La notion d'enfant à charge s'apprécie selon les critères retenus
en France pour l'attribution des prestations familiales par les
articles L. 513-1 et L. 521-2 du code de la sécurité sociale. Les
majorations familiales peuvent éventuellement être versées à une
tierce personne physique ou morale dans les conditions prévues par
l'article L. 552-6 du code de la sécurité sociale.
Les majorations familiales tiennent compte des changements
intervenus dans la situation de l'agent dès le premier jour du mois
suivant.
f) Les rémunérations supplémentaires tenant compte des
obligations hebdomadaires maximales d'enseignement, telles qu'elles
sont définies par les statuts particuliers de ces fonctionnaires et
par les décrets du 25 mai 1950 susvisés.
g) Le cas échéant, les indemnités prévues par le décret du 12
juin 1956 susvisé pour les personnels assurant à titre d'occupation
accessoire le fonctionnement de jurys d'examen.
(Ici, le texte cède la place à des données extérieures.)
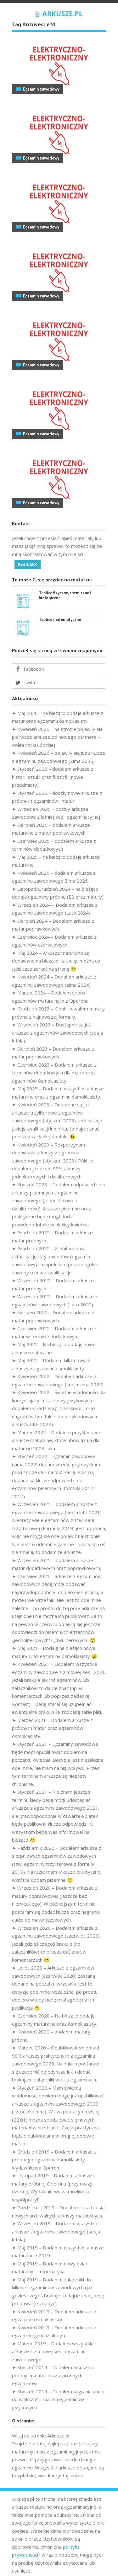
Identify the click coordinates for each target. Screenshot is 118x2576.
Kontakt (27, 564)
B. - Pour les personnels résidents
a) Le traitement brut soumis à retenue pour pension correspondant
à l'indice hiérarchique que les agents détiennent dans leur corps
d'origine. Pour les personnels relevant des décrets du 26 janvier
1983 et du 11 avril 1988 susvisés, l'indice d'échelon dans le grade
est complété par la bonification indiciaire soumise à retenue pour
pension attachée à la catégorie d'établissement d'affectation
déterminée par arrêté du ministre des affaires étrangères et du
ministre chargé du budget.
b) L'indemnité de suivi et d'orientation des élèves en faveur des
personnels enseignants du second degré prévue par le décret du 15
janvier 1993 susvisé.
c) Les indemnités et avantages statutaires prévus par la
réglementation en vigueur dans les établissements relevant en France
du ministère de l'éducation nationale dont un arrêté du ministre des
affaires étrangères et du ministre chargé du budget a prévu
l'application à l'étranger.
Aux éléments ci-dessus, s'ajoutent :
d) Une indemnité spécifique liée aux conditions de vie locale
dont le montant annuel est fixé par pays et par groupe par arrêté
conjoint du ministre des affaires étrangères et du ministre chargé
du budget. Ces montants sont ajustés annuellement, pour tenir compte
notamment des variations des changes et des conditions locales
d'existence, par arrêté conjoint du ministre des affaires étrangères
et du ministre chargé du budget.
Le classement des personnels résidents entre les différents
groupes de l'indemnité spécifique liée aux conditions de vie locale
fait l'objet d'un arrêté du ministre des affaires étrangères et du
ministre chargé du budget.
e) Le cas échéant, un avantage familial attribué en lieu et place
des avantages familiaux accordés aux personnels en service en
France. L'avantage familial est attribué quel que soit le lieu de
résidence des enfants, déduction faite des avantages de même nature
dont peut bénéficier l'agent, son conjoint, au titre des mêmes
enfants et qui sont dus au titre de la législation ou de la
réglementation française ou de tout accord communautaire ou
international.
Pour le calcul de l'avantage familial, il est fait application
des dispositions relatives aux majorations familiales attribuées aux
personnels expatriés dans les conditions fixées à l'article 4 (A,
e), alinéas 2 à 6, du présent décret, après abattement de 60 % des
coefficients par pays fixés au A du tableau annexé à l'arrêté prévu
à l'alinéa 3 de ce même article.
f) Les rémunérations supplémentaires tenant compte des
obligations hebdomadaires maximales d'enseignement, telles qu'elles
sont définies par les statuts particuliers de ces fonctionnaires et
par les décrets du 25 mai 1950 susvisés.
g) Les indemnités prévues par le décret du 12 juin 1956 susvisé
pour les personnels assurant à titre d'occupation accessoire le
fonctionnement de jurys d'examen.
Une avance, au plus égale au montant mensuel des émoluments à
l'étranger, peut être allouée, avant son départ, à tout expatrié
ayant fait l'objet d'une décision d'affectation à l'étranger. Une
autre avance de même nature peut lui être allouée dès son arrivée en
poste.
NOTA : décret 2002-22 (modifié par décret 2002-1002) art. 24
:
L'entrée en vigueur du décret 2002-22 prendra effet, à titre
dérogatoire, le 1er septembre 2003 pour les établissements situés
sur le territoire des Etats-unis d'Amérique.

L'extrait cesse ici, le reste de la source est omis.